You’ll need to have a better-than-native level of English fluency to succeed at an editing job. Pro tip: When you’re approaching a potential client, frame your skills as a way to solve a problem — and not just as hourly assistance.
- Proofreading: correcting spelling and grammar errors and typos. Like editing, you’ll have to be in the top 5% of native-level English speakers to succeed at this gig. That includes knowing super in-the-weeds stuff, like the difference between en dashes and em dashes, title case versus sentence case, and how to use them.
Where do I find writing and editing gigs online?
First, you’ll need to build a portfolio of writing you’ve done. If you don’t have formally published writing “clips,” you can use your relevant blog posts, popular social media posts, school newspaper articles, and even ads that you’ve written “on spec.” After you’ve completed some gigs, add your professional work to your portfolio too.
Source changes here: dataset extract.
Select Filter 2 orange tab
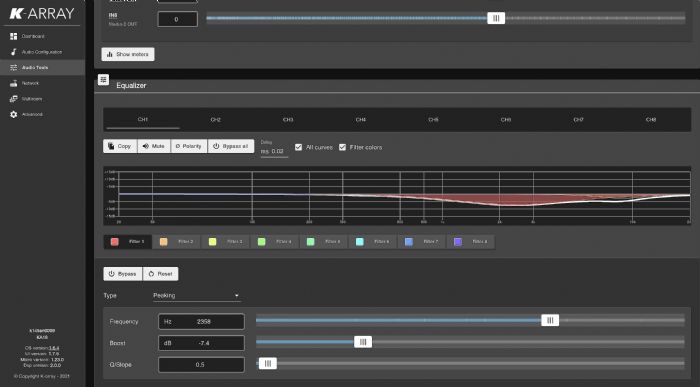The height and width of the screenshot is (387, 700). [177, 241]
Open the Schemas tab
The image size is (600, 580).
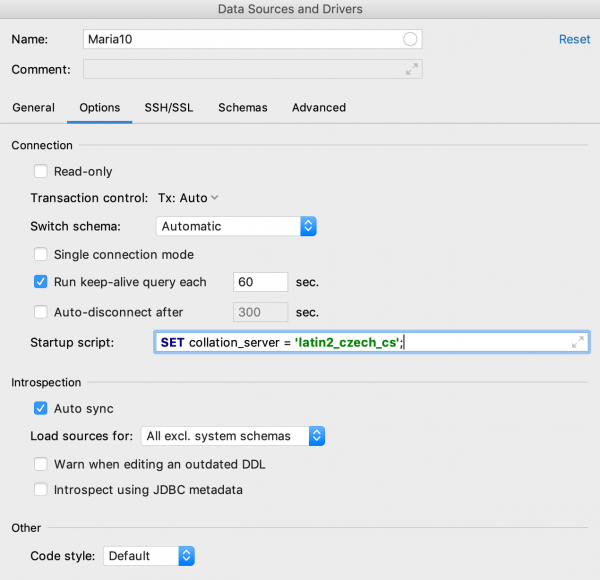(x=242, y=108)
Your portfolio can be a PDF document, a website, or a collection of links.
Writing and editing are classic WFH jobs — so you’ll find lots of potential well-paid gigs on general remote-job websites like Remoters, Remote.co, and We Work Remotely. You’ll also find remote writing jobs on more specialized sites like Mediabistro. These sites feature employers looking to both: (1) fill particular roles and (2) build up stables of freelancers. They’ll have a set rate they want to pay, but you can always try to negotiate.
On the lower end of the payscale are freelance “marketplaces” like Upwork and Fiverr. Writers and editors create their own profiles to attract “clients” — who are often individuals looking for cheap help with their businesses. With competition offering rates as low as $10 for 500 words, you’re probably going to get underbid. And frustrated.
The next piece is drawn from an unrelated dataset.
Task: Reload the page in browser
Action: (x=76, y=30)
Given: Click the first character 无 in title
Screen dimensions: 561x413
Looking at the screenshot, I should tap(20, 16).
What are some red flags to look for?
Some jobs might ask you to write for free, in exchange for “exposure.” This practice is exploitative; if an employer has money to operate and post an ad, they have money to pay a writer. Also, writers who work for free lower wages for all writers across the board.
Meanwhile, “business writing” sounds innocuous but can involve writing questionable business plans and even spam emails and LinkedIn comments for very little money.
How do I stay booked and busy as a writer?
Even though Upwork and Fiverr gigs typically don’t pay well, you might still find that client in the rough willing to pay fair wages. Like we mentioned in our virtual assistant article, you should still create a stellar, persuasive (and well-written, obvi) profile laying out what services you offer. Say why you’re the best person for a range of writing/editing jobs. You might get some surprising leads.
At the same time, search daily for roles on the more lucrative remote work and media jobs websites we mentioned above. Apply to a variety of full-time (if you’re into that), part-time, and freelance gigs.
Of course, full-time and part-time roles offer steadier paychecks than “hey, freelance for us sometime” roles. But if you cast a wide net you might end up with an ideal mix of occasional, semi-regular, and regular well-paid writing gigs.